Comparative Episode Analysis:
Episode 16’s 67% deal rate and ₹4.6 Cr equity ranks highly:
- Matches Episodes 2, 6, 10, 12, 14, 15 for success rate
- Total equity fourth-highest (after Episodes 3, 8, 10)
- Features season’s most aggressive royalty structure
- First episode with harsh post-deal public criticism
Shark Behavior Evolution:
Episode 16 marked turning point in Shark dynamics:
- Previous norm: Polite disagreement, respect for different opinions
- New precedent: Public criticism of competitor’s deals (“bakwaas” packaging)
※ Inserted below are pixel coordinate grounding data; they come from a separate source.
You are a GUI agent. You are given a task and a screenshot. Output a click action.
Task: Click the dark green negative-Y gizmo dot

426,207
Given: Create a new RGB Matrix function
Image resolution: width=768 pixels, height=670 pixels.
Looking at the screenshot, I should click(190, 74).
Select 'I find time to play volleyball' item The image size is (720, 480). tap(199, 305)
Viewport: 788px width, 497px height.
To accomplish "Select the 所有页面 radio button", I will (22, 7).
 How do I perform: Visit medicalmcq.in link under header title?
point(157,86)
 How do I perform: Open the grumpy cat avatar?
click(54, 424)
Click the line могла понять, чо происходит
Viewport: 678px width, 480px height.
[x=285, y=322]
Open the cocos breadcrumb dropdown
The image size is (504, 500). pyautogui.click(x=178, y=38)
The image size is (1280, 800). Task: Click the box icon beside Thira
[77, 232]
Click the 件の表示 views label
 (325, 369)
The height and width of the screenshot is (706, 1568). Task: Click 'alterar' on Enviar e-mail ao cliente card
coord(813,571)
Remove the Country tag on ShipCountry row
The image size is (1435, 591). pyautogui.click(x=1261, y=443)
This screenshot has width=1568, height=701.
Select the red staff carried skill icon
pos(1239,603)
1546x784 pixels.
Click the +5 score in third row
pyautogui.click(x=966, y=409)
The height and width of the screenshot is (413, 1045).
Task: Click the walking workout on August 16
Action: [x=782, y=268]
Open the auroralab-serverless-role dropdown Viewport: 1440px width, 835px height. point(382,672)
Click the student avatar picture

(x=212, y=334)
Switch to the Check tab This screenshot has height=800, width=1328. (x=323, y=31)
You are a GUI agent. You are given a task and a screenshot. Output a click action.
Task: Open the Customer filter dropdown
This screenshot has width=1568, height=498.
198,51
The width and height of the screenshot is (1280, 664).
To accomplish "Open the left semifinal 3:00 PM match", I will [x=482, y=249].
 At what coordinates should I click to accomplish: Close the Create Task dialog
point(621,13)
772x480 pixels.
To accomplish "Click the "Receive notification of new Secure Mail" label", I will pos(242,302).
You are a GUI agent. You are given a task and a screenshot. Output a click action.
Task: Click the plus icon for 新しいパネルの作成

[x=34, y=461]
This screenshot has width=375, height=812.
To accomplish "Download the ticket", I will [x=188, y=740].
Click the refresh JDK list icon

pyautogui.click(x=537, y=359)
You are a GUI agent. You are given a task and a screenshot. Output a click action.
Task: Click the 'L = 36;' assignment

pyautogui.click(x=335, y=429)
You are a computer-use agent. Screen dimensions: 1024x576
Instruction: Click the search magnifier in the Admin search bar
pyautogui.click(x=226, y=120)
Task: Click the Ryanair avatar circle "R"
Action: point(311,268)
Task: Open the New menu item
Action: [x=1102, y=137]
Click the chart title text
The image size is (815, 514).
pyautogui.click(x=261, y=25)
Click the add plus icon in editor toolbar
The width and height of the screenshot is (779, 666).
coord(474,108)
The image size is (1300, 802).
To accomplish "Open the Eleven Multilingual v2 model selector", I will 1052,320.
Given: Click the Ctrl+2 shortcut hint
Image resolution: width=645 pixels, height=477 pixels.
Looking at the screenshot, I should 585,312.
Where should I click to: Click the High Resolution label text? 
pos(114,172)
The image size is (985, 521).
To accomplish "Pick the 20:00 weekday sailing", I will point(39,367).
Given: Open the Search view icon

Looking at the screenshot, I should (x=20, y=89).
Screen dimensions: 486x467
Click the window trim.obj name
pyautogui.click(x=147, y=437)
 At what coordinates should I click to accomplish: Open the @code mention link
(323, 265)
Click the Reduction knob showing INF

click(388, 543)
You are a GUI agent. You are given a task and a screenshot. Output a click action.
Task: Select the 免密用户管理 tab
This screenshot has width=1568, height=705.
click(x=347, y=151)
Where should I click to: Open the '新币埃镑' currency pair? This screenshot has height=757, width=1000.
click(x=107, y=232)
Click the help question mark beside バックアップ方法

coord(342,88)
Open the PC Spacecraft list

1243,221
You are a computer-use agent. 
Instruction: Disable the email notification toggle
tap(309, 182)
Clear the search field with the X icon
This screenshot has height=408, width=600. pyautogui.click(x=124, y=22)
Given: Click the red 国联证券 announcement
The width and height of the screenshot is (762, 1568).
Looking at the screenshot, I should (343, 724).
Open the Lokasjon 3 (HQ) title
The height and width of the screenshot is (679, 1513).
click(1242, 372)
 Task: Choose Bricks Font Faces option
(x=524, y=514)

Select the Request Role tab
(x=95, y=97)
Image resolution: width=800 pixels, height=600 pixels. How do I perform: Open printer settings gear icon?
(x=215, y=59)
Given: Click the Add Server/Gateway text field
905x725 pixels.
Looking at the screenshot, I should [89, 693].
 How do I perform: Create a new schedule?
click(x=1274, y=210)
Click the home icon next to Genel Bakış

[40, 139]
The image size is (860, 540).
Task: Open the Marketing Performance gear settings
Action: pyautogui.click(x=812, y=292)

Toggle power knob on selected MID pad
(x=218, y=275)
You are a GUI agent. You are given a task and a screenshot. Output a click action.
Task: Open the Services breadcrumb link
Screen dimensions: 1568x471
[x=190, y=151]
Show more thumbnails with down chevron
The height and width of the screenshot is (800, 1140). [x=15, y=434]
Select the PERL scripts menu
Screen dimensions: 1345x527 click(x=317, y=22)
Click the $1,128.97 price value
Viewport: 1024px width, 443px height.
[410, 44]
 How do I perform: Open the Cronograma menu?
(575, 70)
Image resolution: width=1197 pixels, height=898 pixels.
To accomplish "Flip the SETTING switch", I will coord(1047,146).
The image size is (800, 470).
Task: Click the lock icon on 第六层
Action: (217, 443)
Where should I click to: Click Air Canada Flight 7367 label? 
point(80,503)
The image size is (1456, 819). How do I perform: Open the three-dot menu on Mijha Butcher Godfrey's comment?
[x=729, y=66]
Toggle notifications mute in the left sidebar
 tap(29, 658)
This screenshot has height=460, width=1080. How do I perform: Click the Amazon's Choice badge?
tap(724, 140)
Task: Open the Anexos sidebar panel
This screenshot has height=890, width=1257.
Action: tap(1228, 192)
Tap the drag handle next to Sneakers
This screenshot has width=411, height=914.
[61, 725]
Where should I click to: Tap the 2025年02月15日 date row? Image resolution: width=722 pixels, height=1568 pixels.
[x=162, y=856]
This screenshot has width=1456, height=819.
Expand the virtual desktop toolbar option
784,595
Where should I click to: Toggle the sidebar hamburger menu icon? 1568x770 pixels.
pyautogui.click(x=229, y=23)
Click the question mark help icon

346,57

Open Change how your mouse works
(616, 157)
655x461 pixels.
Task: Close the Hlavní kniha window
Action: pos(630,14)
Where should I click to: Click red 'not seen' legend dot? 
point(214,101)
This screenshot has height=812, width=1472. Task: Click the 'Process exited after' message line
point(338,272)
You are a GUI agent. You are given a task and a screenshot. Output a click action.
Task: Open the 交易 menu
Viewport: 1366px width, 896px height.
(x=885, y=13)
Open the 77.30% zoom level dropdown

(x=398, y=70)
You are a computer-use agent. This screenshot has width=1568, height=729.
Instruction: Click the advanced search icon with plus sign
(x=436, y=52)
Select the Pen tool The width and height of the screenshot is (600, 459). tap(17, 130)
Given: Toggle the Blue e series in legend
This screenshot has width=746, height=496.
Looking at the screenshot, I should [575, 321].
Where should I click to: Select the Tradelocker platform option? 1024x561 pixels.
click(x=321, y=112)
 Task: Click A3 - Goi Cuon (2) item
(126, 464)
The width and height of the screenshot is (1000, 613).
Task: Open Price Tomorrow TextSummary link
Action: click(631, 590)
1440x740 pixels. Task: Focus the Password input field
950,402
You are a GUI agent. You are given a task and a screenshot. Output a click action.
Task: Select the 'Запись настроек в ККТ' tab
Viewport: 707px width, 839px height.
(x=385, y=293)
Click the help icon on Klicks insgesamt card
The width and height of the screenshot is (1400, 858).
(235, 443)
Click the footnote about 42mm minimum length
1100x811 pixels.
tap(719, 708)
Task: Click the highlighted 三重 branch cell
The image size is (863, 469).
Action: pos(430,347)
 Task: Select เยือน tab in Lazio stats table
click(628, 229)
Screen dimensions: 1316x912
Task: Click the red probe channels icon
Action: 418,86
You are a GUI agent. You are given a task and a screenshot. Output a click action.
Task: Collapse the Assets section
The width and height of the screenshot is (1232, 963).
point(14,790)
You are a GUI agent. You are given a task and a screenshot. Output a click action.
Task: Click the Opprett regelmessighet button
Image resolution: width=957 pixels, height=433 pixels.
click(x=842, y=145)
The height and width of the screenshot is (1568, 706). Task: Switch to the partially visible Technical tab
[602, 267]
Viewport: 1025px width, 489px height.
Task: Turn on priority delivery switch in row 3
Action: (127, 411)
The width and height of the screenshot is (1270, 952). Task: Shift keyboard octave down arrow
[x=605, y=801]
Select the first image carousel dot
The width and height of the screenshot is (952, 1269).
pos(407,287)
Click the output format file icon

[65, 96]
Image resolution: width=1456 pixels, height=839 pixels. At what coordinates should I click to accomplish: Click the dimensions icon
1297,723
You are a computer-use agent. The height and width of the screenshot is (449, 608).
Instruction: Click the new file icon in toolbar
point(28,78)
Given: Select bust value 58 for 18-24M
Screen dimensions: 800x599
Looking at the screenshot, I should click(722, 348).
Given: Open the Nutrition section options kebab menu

- Implication: Sharks no longer maintaining unified front post-show
This could signal:
- Growing confidence to disagree publicly
- Genuine concern about consumer harm
- Competitive tension among Sharks
- Personal investment in being “right” about rejections
Future Implications:
- Royalty Structures Normalized: Phitku’s 3x recovery may become template for risky deals
- Celebrity Founders Expected: Neha Marda’s pitch may encourage more famous entrepreneurs
- EdTech Scaling Scrutiny: VR/AR education faces higher bar on economics and outcomes
- Functional Foods Battle: Awsum’s divisiveness signals ongoing debate on wellness claims
- Transparency Premium: Financial disclosure clarity increasingly critical for high valuations
Episode Significance:
Episode 16 will be remembered for exposing fault lines in Shark Tank India’s investment philosophy—passionate disagreements about functional foods efficacy, transparency concerns requiring protective royalties, and the harsh reality that impressive technology (VR education) cannot overcome fundamental market economics. The post-deal criticism of Awsum marked a precedent where rejected Sharks publicly attacked winning deals, suggesting either growing concern about consumer protection or competitive tension among investors. Phitku’s ₹180 crore valuation with 3x royalty recovery showed that Sharks will fund high valuations but with aggressive downside protection when trust questions emerge. The episode demonstrated that at Season 5’s midpoint, investors have become simultaneously more willing to deploy large capital (₹4.6 crore) and more skeptical about execution (royalties, public criticism), creating a more adversarial but potentially more rigorous investment environment.
Closing Reflection:
Episode 16 taught that trust—in product claims, financial disclosures, and technology promises—has become the ultimate investment currency. Awsum’s functional benefits, Phitku’s pricing justification, and 9DXR’s learning outcomes all faced credibility questions that financial metrics alone couldn’t answer. The episode revealed an uncomfortable truth: as Indian entrepreneurship matures, the gap between marketing claims and validated results increasingly determines funding success. Namita’s “Brahmi Ashwagandha Queen” enthusiasm and Aman’s “bakwaas” criticism represented opposing views on whether to trust founder vision or demand proof—with both approaches finding investors willing to deploy capital. The lesson: in India’s evolving startup ecosystem, founders can secure funding through either conviction (Awsum, Phitku) or evidence (9DXR tried but failed), but transparency concerns will always trigger protective mechanisms regardless of celebrity status, growth rates, or technological sophistication. The new normal: big checks come with big insurance policies.